05/06/2025 –, 2306/2309
Langue: English
Background
Medline's 2022 transition to automated indexing has had a profound impact on the precision, accuracy and completeness of MeSH headings applied to records, and consequently, on the findability and usability of publications. Health science librarians must adapt accordingly. We will document the rise of automated indexing in Medline, and briefly touch on its present-day growing pains.
Methods
We searched the usual places: MEDLINE and EMBASE (both via Ovid), the Web of Science Core Collection, CINAHL and LISA (Library and Information Science Abstracts; both via EBSCO), and went on to hand-search key journals, track citations, and peruse a wide range of grey literature.

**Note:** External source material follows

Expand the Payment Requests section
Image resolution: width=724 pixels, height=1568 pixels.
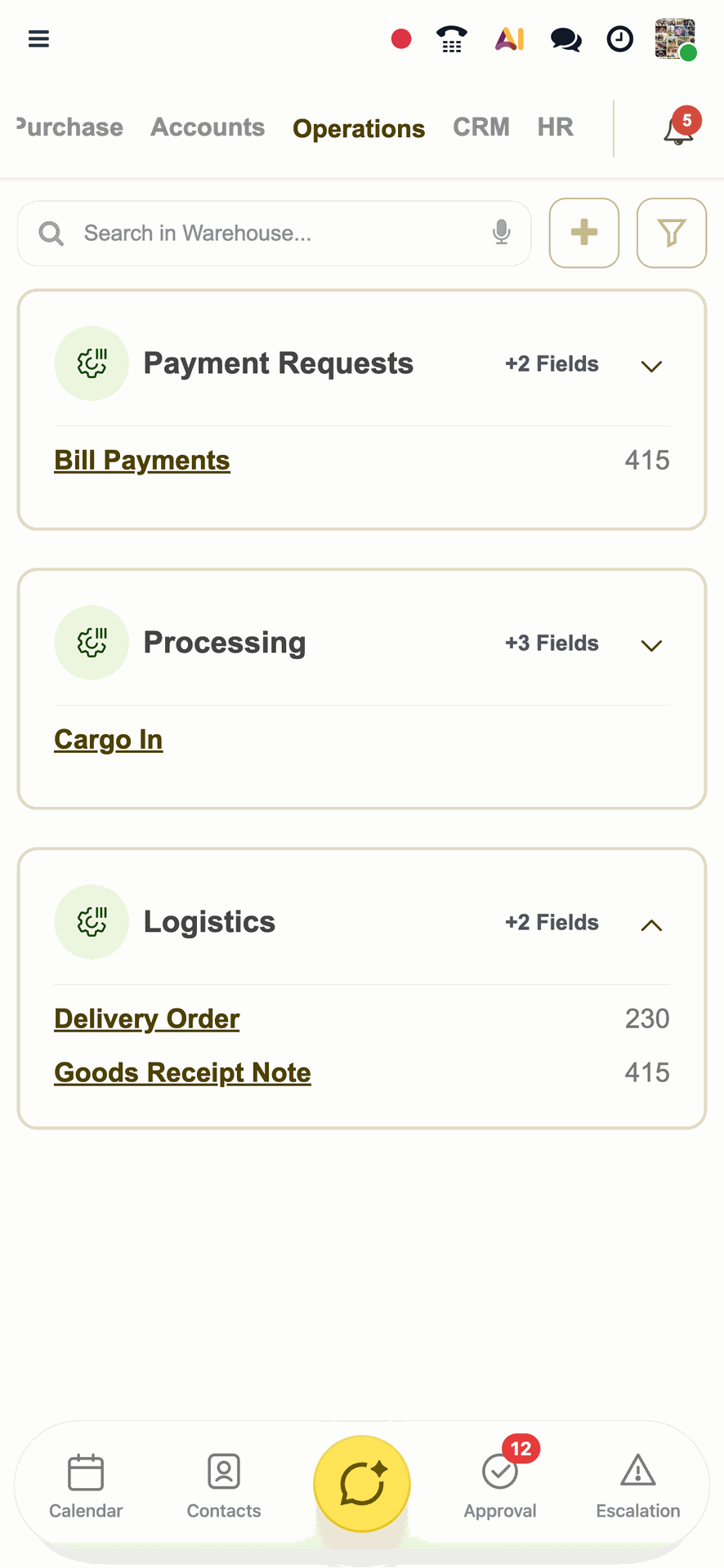651,366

We are guided by Arksey and O’Malley’s 2005 framework, with updates from Levac et al (2010) and the 2020 JBI Guidelines. Our protocol was deposited on the Open Science Framework (OSF) in November 2024 https://osf.io/g4q8u/.

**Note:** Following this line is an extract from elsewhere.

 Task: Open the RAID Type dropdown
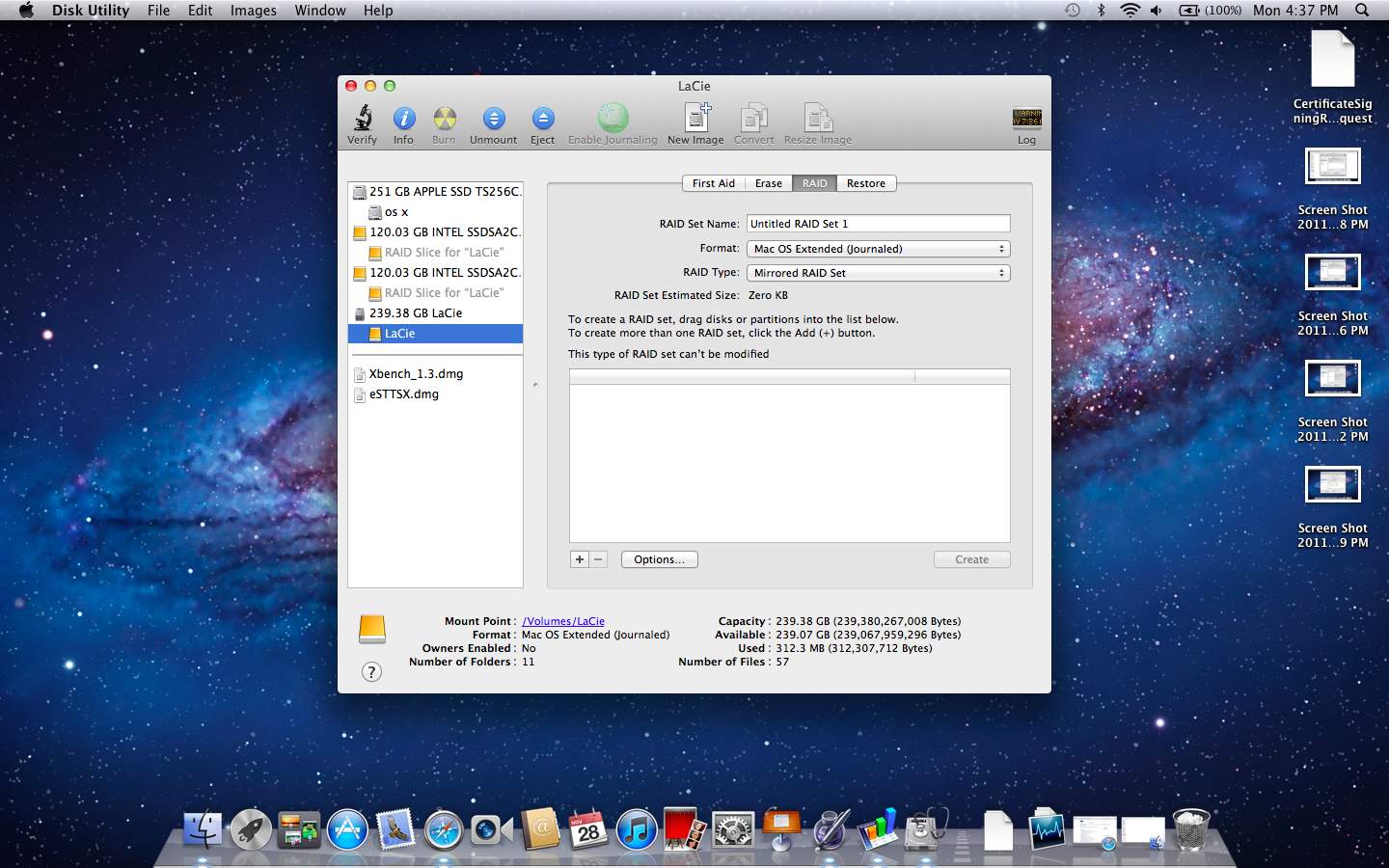coord(878,273)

Aggregated data will be thematically coded and presented as conceptual maps. We anticipate the impetus, benefits, and shortcomings of automated indexing as themes.
Results
We will present a chronology of the development and deployment of automated indexing vis-a-vis Medline. We will make recommendations for future research on the impact of automated indexing in Medline and other health science databases, and discuss gaps identified in our review of publications.
Discussion
Beyond the history of automated indexing, we will explore its impacts on the accuracy and completeness of Medline records, and the downstream impacts on librarian practices.